[Collected data entries]
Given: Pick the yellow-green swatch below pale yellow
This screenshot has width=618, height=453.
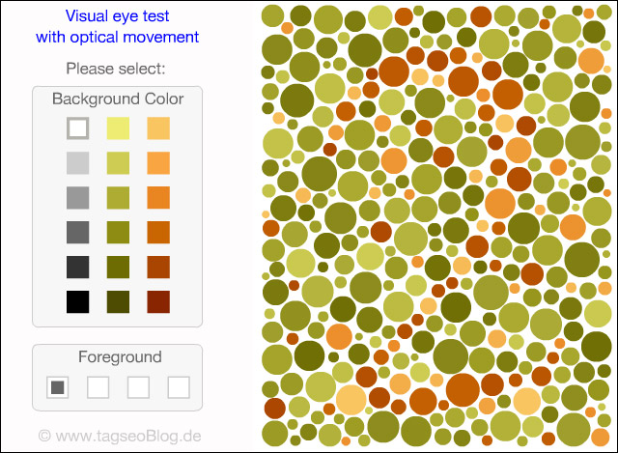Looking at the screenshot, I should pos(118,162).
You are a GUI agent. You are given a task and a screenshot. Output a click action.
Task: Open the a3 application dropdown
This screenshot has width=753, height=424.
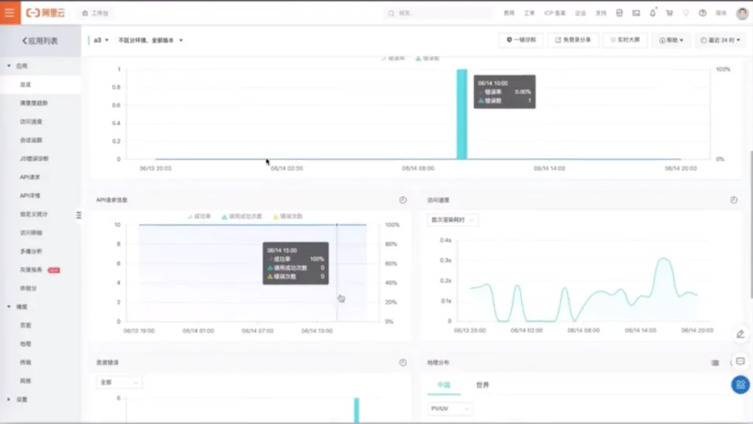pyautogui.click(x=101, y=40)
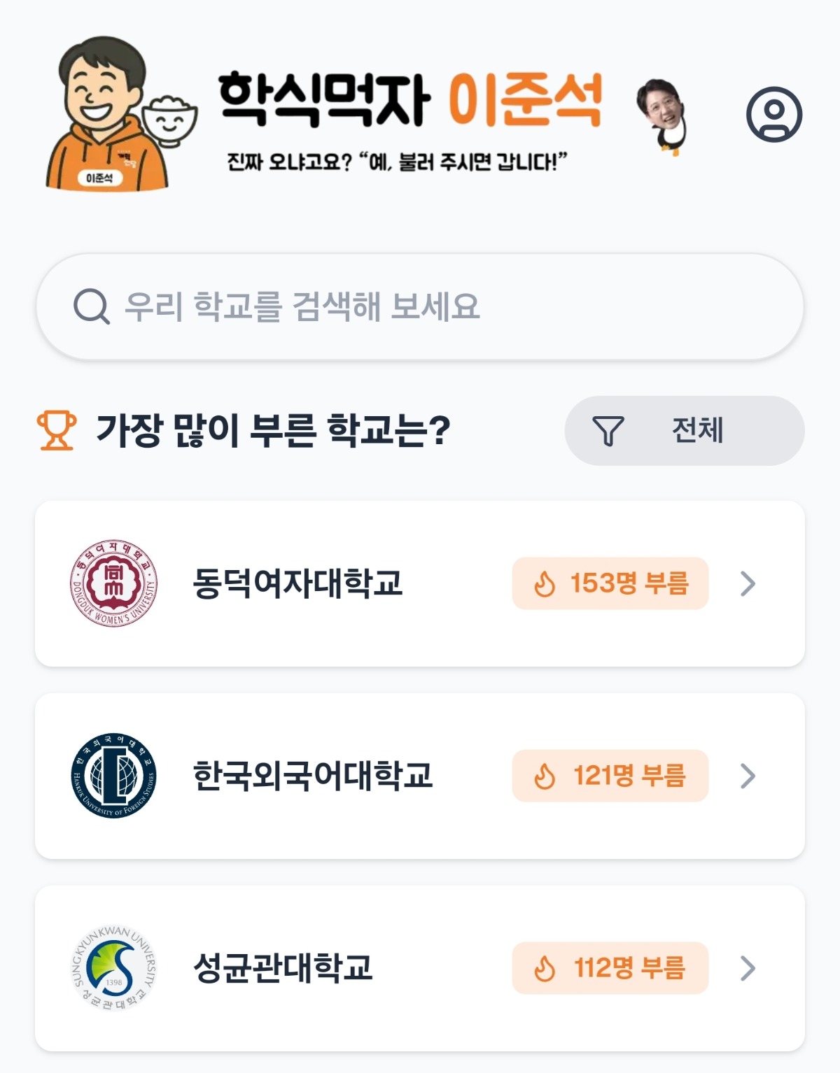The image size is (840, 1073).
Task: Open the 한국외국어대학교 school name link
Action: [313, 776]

--

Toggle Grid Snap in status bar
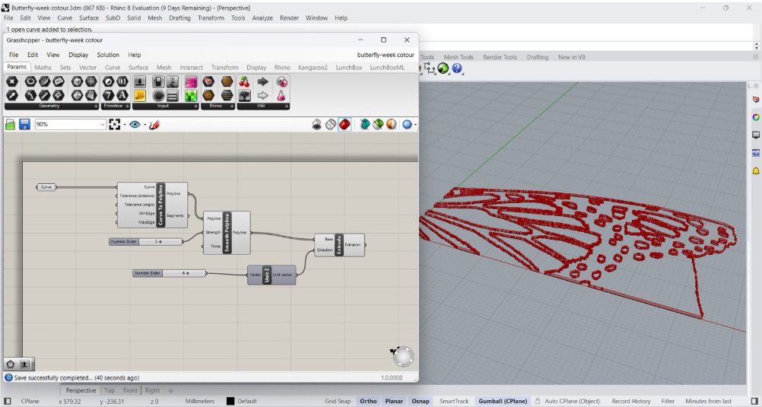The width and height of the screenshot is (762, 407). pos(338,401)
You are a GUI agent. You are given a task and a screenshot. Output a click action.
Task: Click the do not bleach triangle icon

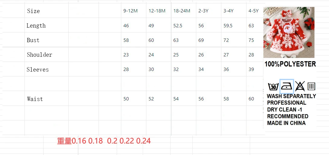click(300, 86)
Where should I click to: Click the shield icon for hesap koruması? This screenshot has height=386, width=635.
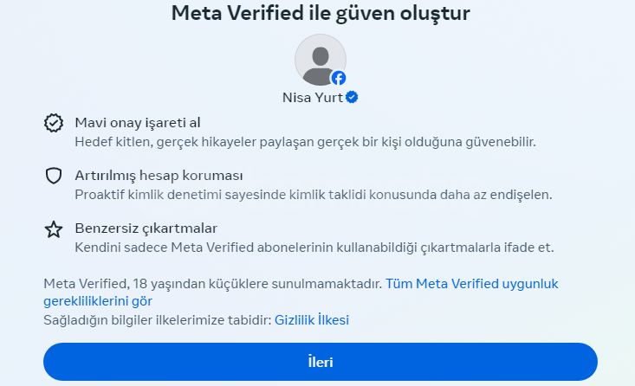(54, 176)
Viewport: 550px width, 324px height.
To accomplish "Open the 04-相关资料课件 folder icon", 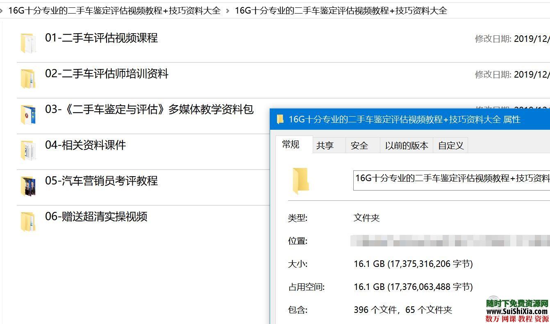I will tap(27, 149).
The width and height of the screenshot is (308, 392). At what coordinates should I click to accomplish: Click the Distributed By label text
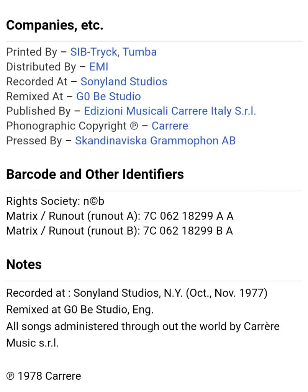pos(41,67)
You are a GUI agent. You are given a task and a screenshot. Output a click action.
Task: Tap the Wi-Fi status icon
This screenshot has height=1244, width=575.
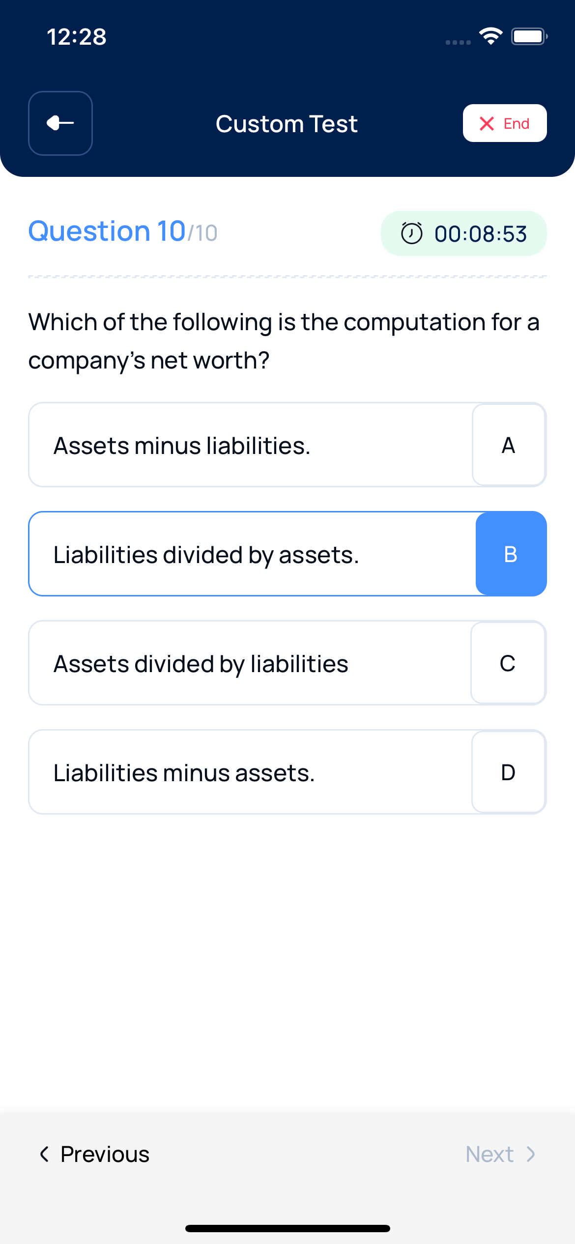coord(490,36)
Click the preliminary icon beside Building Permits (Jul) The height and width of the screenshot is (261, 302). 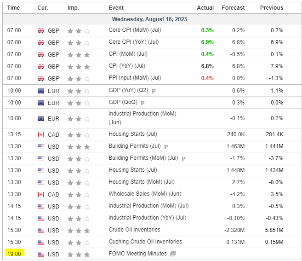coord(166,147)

...

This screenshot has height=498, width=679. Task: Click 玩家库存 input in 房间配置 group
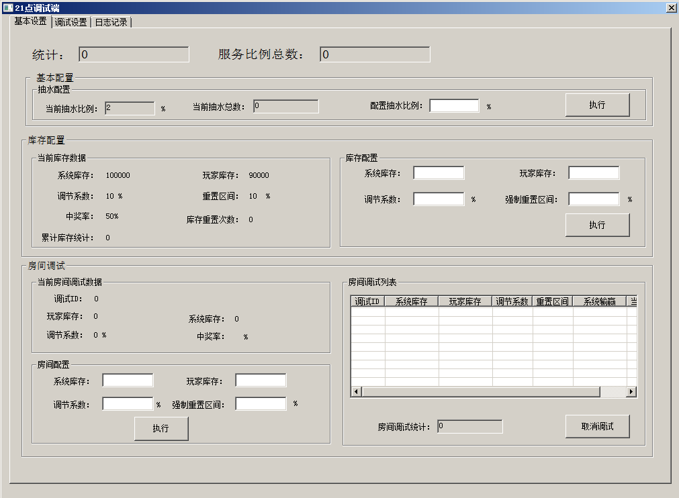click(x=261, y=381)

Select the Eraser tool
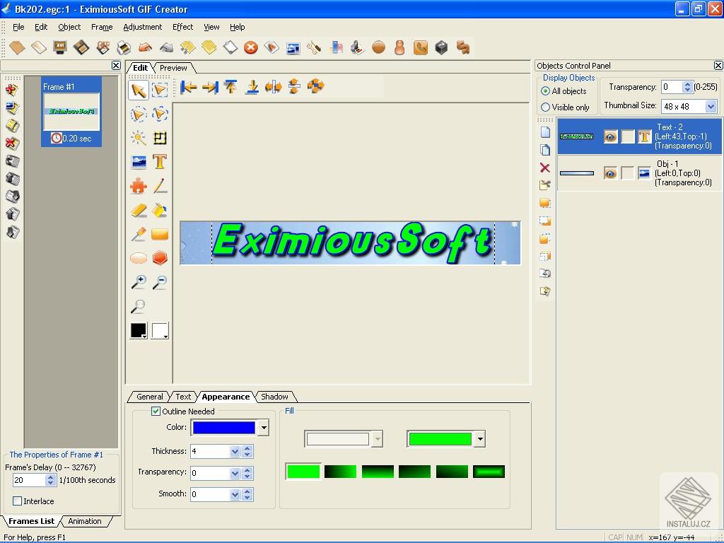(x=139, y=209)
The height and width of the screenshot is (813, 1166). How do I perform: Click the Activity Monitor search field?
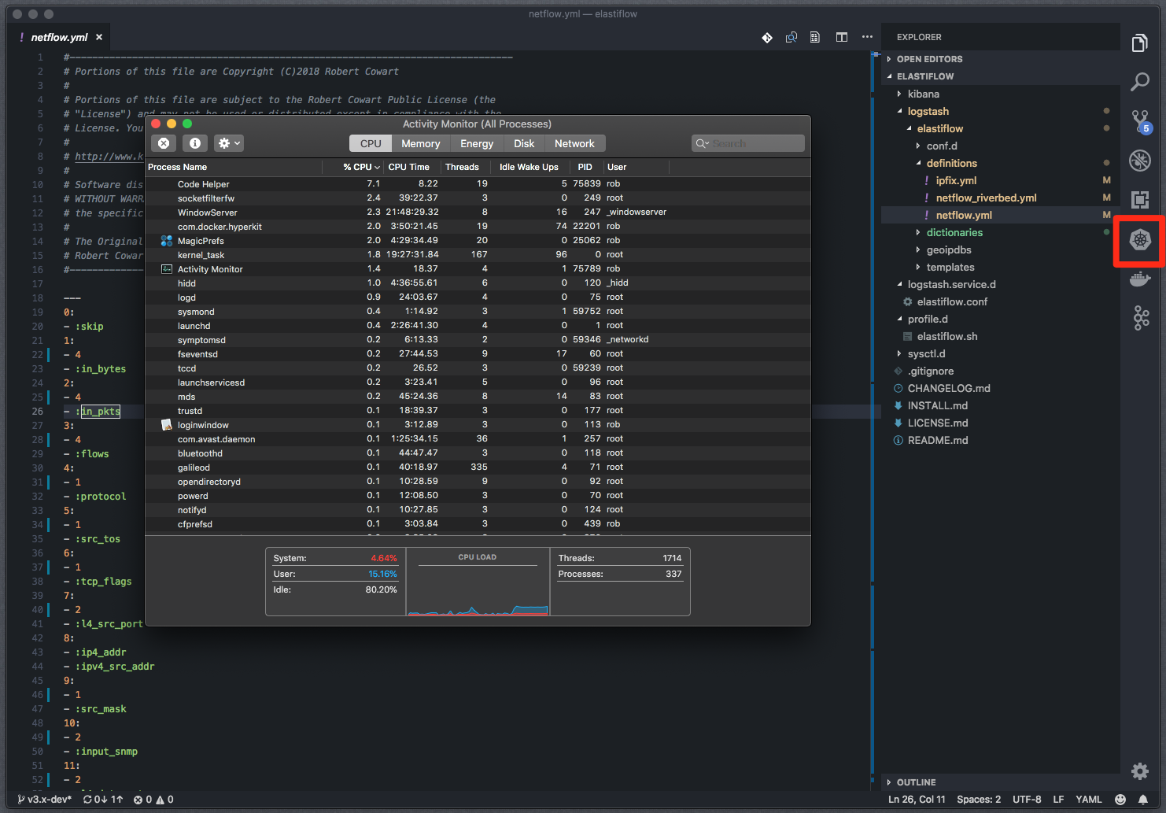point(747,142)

* [GOAL OF THE EXERCISE]:
Taking the records above, print only and exactly the lines from the line with "Given: Pick the" to the line with "Task: Open the a3 application dropdown", both kept, and exclude pictures.

* [WRITTEN SOLUTION]:
Given: Pick the yellow-green swatch below pale yellow
This screenshot has width=618, height=453.
Looking at the screenshot, I should pos(118,162).
You are a GUI agent. You are given a task and a screenshot. Output a click action.
Task: Open the a3 application dropdown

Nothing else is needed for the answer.